Brief
The data beneath this task has to be reprinted character for character.

Exercise data
○ ○ ○

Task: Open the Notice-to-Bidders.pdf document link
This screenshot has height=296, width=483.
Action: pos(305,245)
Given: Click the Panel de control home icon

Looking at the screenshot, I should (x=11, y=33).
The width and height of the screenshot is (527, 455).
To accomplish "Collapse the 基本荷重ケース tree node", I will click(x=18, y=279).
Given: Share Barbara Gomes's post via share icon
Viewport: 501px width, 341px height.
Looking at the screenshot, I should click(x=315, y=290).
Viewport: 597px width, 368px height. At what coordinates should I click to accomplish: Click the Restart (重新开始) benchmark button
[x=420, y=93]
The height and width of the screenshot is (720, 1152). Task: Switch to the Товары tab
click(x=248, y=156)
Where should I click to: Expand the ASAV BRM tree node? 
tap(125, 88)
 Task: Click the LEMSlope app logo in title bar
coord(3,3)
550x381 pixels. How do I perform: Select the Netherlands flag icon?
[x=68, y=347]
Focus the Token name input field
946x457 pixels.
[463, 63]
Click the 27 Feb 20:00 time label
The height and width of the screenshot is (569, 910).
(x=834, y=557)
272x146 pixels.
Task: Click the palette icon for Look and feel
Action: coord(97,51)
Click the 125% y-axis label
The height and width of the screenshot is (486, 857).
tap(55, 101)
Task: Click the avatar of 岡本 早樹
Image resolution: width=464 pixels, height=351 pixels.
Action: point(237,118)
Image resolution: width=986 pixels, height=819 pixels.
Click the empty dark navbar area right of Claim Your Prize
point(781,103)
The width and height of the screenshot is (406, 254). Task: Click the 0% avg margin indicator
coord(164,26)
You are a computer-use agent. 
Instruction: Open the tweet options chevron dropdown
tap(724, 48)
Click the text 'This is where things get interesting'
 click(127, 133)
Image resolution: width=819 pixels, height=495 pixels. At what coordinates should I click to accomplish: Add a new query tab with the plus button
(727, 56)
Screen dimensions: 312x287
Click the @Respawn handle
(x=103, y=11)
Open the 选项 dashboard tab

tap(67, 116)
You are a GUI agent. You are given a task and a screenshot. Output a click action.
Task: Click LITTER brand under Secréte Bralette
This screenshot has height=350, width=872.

○ ○ ○

Task output
Task: Open the Notice-to-Bidders.pdf document link
This screenshot has height=296, width=483.
Action: pos(305,245)
Given: Click the Panel de control home icon

Looking at the screenshot, I should (x=11, y=33).
The width and height of the screenshot is (527, 455).
To accomplish "Collapse the 基本荷重ケース tree node", I will click(x=18, y=279).
Given: Share Barbara Gomes's post via share icon
Viewport: 501px width, 341px height.
Looking at the screenshot, I should click(x=315, y=290).
Viewport: 597px width, 368px height. At what coordinates should I click to accomplish: Click the Restart (重新开始) benchmark button
[x=420, y=93]
The height and width of the screenshot is (720, 1152). Task: Switch to the Товары tab
click(x=248, y=156)
Where should I click to: Expand the ASAV BRM tree node? 
tap(125, 88)
 Task: Click the LEMSlope app logo in title bar
coord(3,3)
550x381 pixels. How do I perform: Select the Netherlands flag icon?
[x=68, y=347]
Focus the Token name input field
946x457 pixels.
[463, 63]
Click the 27 Feb 20:00 time label
The height and width of the screenshot is (569, 910).
(x=834, y=557)
272x146 pixels.
Task: Click the palette icon for Look and feel
Action: coord(97,51)
Click the 125% y-axis label
The height and width of the screenshot is (486, 857).
tap(55, 101)
Task: Click the avatar of 岡本 早樹
Image resolution: width=464 pixels, height=351 pixels.
Action: point(237,118)
Image resolution: width=986 pixels, height=819 pixels.
Click the empty dark navbar area right of Claim Your Prize
point(781,103)
The width and height of the screenshot is (406, 254). Task: Click the 0% avg margin indicator
coord(164,26)
You are a computer-use agent. 
Instruction: Open the tweet options chevron dropdown
tap(724, 48)
Click the text 'This is where things get interesting'
 click(127, 133)
Image resolution: width=819 pixels, height=495 pixels. At what coordinates should I click to accomplish: Add a new query tab with the plus button
(727, 56)
Screen dimensions: 312x287
Click the @Respawn handle
(x=103, y=11)
Open the 选项 dashboard tab

tap(67, 116)
You are a GUI agent. You are given a task and a screenshot. Output a click action.
Task: Click LITTER brand under Secréte Bralette
This screenshot has height=350, width=872.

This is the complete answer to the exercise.